• _WHAT YOU ARE ASKED TO DO_
Copy out every line in the records below that contains the string "číslo". Case matters.

>> BEGIN ITEMS

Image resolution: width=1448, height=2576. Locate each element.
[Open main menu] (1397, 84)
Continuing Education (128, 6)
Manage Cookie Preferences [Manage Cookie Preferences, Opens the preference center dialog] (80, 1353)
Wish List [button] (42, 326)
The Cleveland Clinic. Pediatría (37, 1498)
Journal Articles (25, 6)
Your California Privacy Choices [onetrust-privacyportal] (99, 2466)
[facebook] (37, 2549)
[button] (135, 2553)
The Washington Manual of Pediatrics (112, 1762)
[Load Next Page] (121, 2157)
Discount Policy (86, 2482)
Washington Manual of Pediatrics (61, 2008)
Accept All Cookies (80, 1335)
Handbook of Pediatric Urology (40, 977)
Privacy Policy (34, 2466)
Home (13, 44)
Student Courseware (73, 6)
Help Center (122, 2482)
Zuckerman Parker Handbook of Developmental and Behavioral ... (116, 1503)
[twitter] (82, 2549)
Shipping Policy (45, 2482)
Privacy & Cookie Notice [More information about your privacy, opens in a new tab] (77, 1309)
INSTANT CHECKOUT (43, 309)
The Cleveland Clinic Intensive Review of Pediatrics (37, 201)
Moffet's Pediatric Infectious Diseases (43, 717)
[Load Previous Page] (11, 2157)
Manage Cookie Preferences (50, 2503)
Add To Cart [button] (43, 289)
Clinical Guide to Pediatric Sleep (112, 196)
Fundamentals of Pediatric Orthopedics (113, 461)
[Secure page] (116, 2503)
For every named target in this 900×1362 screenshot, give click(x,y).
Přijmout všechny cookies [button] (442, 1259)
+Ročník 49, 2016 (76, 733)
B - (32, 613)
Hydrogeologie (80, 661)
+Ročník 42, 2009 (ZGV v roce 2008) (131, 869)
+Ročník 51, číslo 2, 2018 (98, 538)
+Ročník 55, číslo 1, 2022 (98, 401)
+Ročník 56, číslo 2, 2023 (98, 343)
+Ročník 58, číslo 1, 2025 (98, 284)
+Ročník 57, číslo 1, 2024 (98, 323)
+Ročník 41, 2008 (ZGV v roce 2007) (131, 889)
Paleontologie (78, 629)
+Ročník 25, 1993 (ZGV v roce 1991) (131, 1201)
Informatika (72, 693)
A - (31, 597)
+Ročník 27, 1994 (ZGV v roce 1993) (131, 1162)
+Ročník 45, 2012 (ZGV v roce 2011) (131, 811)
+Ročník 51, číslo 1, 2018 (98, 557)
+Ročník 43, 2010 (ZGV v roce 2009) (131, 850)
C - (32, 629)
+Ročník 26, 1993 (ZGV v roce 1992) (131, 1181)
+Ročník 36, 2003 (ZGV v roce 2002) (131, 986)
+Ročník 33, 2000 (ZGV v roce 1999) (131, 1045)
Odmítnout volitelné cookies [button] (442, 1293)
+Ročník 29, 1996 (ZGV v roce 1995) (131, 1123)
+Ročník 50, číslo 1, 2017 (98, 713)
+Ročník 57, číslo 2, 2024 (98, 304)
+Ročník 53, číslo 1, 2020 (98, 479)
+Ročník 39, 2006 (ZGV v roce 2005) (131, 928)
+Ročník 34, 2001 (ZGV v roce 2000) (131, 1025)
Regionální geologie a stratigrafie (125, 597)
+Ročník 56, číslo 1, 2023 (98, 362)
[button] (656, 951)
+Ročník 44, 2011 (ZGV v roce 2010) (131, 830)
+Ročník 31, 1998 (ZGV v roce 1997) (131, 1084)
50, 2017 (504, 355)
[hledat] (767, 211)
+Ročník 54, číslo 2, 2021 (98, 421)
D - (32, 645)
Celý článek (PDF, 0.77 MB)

>> END ITEMS

• _OUTPUT FOR THIS TASK_
+Ročník 51, číslo 2, 2018 (98, 538)
+Ročník 55, číslo 1, 2022 (98, 401)
+Ročník 56, číslo 2, 2023 (98, 343)
+Ročník 58, číslo 1, 2025 (98, 284)
+Ročník 57, číslo 1, 2024 (98, 323)
+Ročník 51, číslo 1, 2018 (98, 557)
+Ročník 50, číslo 1, 2017 (98, 713)
+Ročník 57, číslo 2, 2024 (98, 304)
+Ročník 53, číslo 1, 2020 (98, 479)
+Ročník 56, číslo 1, 2023 (98, 362)
+Ročník 54, číslo 2, 2021 (98, 421)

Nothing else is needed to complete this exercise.